- Opening Delimiter -

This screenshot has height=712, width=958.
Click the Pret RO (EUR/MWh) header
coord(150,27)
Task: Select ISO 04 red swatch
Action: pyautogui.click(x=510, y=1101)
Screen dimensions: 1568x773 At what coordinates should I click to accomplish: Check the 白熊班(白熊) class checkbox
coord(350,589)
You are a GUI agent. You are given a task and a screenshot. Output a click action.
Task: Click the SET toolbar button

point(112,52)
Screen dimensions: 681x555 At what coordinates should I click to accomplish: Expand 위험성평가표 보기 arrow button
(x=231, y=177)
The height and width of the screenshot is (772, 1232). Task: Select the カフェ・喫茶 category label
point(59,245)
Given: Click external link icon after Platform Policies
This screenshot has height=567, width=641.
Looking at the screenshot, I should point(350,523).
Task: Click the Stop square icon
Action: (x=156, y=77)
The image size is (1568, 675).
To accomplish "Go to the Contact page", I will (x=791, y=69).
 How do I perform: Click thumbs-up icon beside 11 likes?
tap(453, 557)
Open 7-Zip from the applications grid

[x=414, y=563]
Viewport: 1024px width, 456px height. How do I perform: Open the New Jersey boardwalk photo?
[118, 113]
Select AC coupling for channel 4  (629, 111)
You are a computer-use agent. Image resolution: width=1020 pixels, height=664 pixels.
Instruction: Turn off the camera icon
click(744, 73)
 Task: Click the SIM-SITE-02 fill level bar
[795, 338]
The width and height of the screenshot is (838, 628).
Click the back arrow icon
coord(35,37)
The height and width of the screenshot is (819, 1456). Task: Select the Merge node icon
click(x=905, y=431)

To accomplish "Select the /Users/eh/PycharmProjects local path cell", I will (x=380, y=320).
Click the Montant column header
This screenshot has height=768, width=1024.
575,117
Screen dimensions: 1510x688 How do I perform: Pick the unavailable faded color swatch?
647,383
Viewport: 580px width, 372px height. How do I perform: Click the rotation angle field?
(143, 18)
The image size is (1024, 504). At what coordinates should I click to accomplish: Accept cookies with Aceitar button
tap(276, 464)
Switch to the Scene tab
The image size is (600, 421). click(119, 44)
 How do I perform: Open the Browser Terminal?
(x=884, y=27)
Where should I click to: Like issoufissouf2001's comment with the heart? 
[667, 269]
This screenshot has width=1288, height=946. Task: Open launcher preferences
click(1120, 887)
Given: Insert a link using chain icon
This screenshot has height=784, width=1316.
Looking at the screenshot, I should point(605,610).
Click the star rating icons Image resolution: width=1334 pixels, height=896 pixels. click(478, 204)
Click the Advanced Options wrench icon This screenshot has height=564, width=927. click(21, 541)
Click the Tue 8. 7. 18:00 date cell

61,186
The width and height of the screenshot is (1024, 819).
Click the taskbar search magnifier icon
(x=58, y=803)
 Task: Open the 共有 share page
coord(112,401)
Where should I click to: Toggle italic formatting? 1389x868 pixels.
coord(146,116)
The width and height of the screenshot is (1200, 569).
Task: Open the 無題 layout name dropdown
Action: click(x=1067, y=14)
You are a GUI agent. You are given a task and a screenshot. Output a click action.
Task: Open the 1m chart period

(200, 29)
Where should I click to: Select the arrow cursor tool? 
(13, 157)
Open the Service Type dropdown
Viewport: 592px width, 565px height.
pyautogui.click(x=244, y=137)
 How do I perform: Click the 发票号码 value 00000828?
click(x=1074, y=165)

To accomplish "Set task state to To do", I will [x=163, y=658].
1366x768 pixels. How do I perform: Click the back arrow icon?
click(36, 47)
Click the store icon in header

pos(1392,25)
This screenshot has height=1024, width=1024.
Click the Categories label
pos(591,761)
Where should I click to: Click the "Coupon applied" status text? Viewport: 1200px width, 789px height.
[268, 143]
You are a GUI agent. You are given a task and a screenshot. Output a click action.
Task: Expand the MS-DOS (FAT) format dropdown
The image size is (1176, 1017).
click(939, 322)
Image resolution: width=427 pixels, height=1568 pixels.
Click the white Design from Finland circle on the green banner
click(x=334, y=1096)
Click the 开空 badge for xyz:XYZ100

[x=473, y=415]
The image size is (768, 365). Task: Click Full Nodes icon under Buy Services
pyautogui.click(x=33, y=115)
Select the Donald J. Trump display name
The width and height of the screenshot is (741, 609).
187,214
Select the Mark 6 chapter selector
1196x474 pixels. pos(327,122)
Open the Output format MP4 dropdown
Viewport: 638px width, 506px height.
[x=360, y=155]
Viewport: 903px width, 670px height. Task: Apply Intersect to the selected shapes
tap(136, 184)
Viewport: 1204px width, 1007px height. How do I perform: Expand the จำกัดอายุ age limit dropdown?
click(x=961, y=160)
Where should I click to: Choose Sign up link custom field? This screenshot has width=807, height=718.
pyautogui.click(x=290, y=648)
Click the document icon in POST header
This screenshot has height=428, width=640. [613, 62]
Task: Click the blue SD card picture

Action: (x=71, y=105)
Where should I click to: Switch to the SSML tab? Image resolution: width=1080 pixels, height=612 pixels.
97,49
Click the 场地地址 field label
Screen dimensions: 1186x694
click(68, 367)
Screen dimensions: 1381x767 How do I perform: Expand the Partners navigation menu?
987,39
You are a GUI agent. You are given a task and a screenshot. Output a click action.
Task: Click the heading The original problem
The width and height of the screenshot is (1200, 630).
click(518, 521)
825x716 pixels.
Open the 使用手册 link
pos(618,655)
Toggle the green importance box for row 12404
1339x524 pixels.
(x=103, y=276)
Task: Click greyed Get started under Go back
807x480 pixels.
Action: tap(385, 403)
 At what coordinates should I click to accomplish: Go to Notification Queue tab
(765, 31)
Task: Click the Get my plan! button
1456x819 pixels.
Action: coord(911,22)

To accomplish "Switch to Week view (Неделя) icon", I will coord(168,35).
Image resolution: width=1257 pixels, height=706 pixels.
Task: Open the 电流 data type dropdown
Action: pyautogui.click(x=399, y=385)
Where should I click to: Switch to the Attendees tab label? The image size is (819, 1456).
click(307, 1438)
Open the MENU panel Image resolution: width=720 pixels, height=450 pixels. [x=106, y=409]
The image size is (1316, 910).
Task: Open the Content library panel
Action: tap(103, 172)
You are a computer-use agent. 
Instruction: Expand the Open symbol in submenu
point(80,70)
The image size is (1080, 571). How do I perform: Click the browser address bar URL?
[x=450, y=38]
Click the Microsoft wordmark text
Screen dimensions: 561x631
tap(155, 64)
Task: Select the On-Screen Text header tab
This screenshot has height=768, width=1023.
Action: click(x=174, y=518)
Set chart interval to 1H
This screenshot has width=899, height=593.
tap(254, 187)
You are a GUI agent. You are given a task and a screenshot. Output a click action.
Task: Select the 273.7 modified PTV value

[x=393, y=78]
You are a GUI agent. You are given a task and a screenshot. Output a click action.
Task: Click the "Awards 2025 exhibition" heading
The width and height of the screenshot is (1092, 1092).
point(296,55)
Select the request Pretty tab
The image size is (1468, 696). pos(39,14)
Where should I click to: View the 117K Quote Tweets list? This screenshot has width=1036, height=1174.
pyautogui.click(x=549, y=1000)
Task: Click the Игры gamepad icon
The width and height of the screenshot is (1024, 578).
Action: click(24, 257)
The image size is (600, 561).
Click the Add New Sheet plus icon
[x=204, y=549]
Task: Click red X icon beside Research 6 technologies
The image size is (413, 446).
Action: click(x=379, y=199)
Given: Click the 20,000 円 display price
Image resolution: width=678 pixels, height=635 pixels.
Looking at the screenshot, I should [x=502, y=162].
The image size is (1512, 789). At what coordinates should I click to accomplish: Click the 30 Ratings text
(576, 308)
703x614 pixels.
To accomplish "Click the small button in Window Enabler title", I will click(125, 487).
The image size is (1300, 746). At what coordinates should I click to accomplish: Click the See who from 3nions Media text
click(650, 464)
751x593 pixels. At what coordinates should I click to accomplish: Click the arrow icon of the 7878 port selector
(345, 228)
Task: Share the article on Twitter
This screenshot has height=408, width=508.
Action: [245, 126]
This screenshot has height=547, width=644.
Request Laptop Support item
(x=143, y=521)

- Closing Delimiter -

• **Your assignment**
Every line of the data that includes the word "computer" should be copied.

• **Answer section**
You are a computer-use agent. Image resolution: width=1020 pixels, height=664 pixels.
You are a computer-use agent. 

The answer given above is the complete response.